Stored items:
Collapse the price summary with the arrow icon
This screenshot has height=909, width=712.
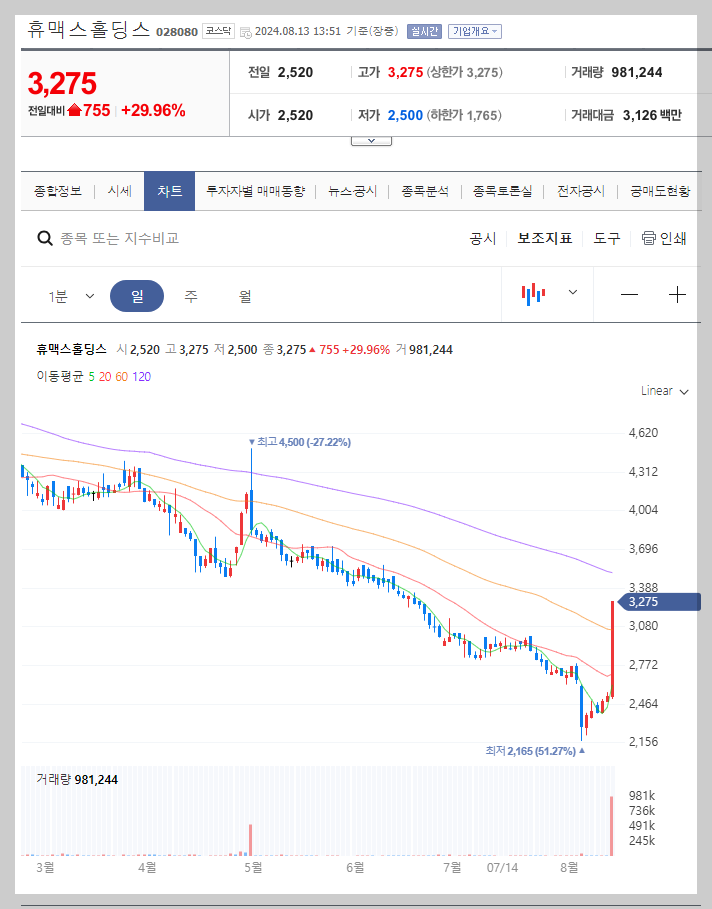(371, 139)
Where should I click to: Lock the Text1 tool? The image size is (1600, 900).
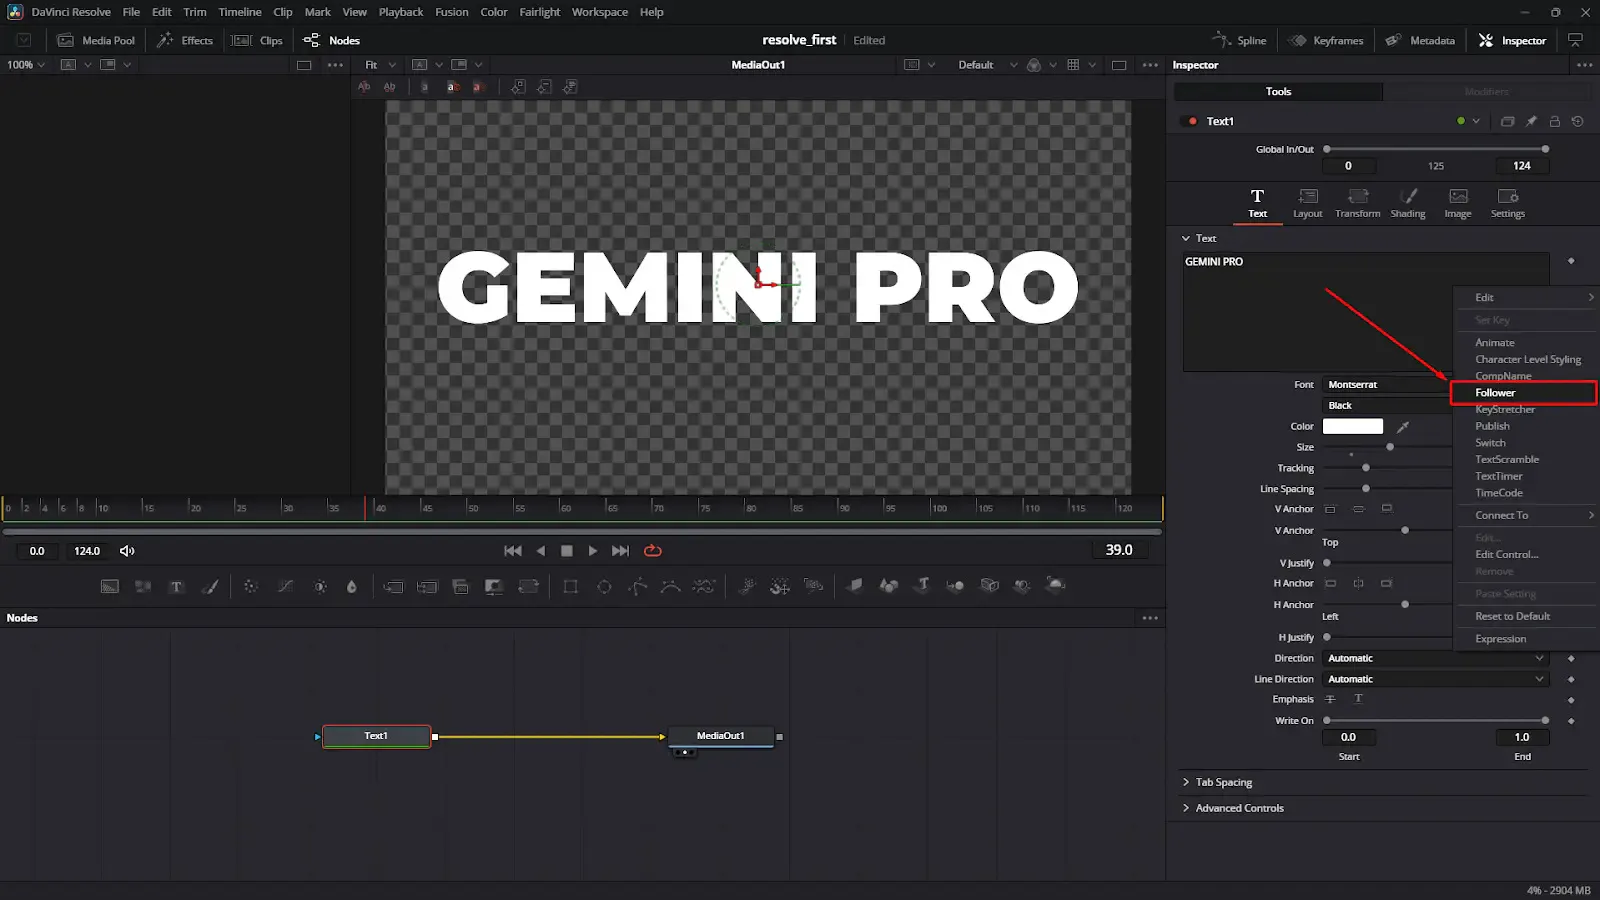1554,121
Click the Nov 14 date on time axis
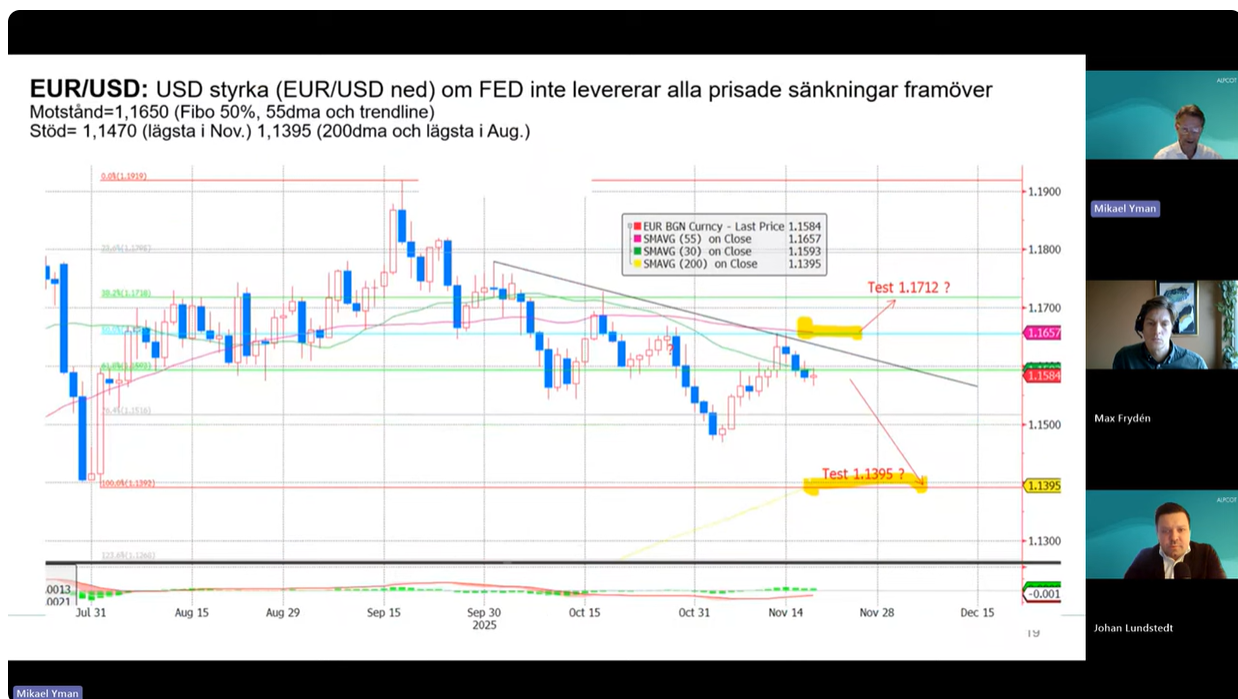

* [WHAT NEEDS TO BE DONE]
In your copy of the records above, include no pictures and match every line exactly.

* [ANSWER AREA]
Collapse the price summary with the arrow icon
This screenshot has height=909, width=712.
(371, 139)
Where should I click to: Lock the Text1 tool? The image size is (1600, 900).
1554,121
Click the Nov 14 date on time axis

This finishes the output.